A lot of responses! After reviewing all the suggestions, I filtered out three candidates for listing all the folders in the tree and two methods for listing the immediate folders.

Every folder:

dirs_rglob = [x for x in folder.rglob('*') if x.is_dir()]
dirs_walk = [x[0] for x in os.walk(folder)]
dirs_custom = fast_scandir(folder)

where fast_scandir() is a custom function suggested by user136036, see my code below. I tested the performance with the following Python code:

from pathlib import Path
from os import walk,scandir
from time import monotonic

#user136036 custom code:
def fast_scandir(dirname):
    subfolders= [f.path for f in scandir(dirname) if f.is_dir()]
    for dirname in list(subfolders):
        subfolders.extend(fast_scandir(dirname))
    return subfolders

folder = Path('c:/xampp/htdocs/fonts') # Insert your path here 
msg = 'Using {}, seconds: {}, number of folders: {}.\n'

start = monotonic()
dirs_rglob = [x for x in folder.rglob('*') if x.is_dir()]
print(msg.format('Path.rglob', monotonic() - start, len(dirs_rglob)))

start = monotonic()
dirs_walk = [x[0] for x in walk(folder)]
print(msg.format('os.walk', monotonic() - start, len(dirs_walk)))

start = monotonic()
dirs_custom = fast_scandir(folder)
print(msg.format('fast_scandir', monotonic() - start, len(dirs_custom)))

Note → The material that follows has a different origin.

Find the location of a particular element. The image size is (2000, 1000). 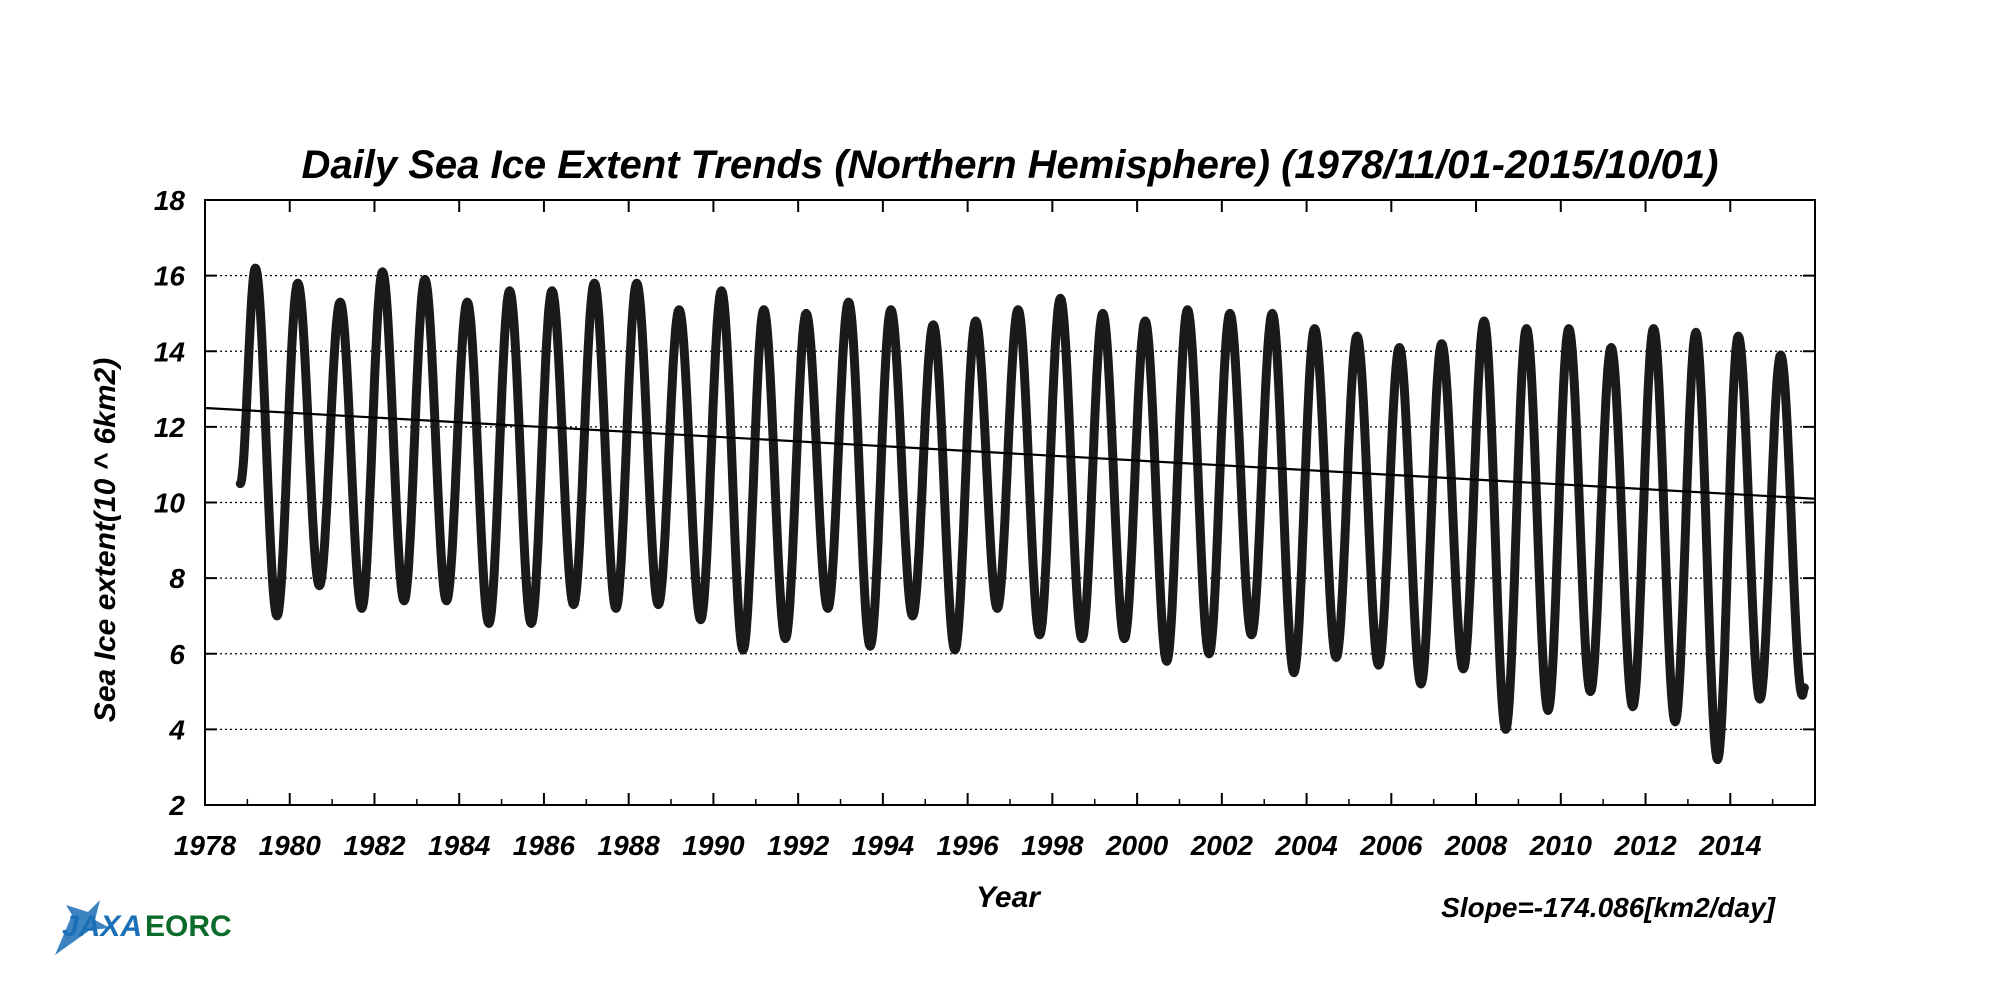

As stated by user136036, his custom method is the fastest, but not much compared to os.walk(folder), while folder.rglob('*') is really very slow. Since the custom method is not that much faster, I use os.walk(folder), since the latter function has no problems with the Windows operating system for system folders or the Recycle Bin.

If you only need a list of immediate folders, you can use

dirs_iter = [ f for f in folder.iterdir()  if f.is_dir()]
dirs_scan = [ f.path for f in os.scandir(folder)  if f.is_dir()]

The elapsed times are both very small, with the folder.iterdir() method sometimes being slightly faster.

Bottom line: Use os.walk(folder) for the entire tree of subdirectories and folder.iterdir() or os.scandir(folder) for the immediate subdirectories.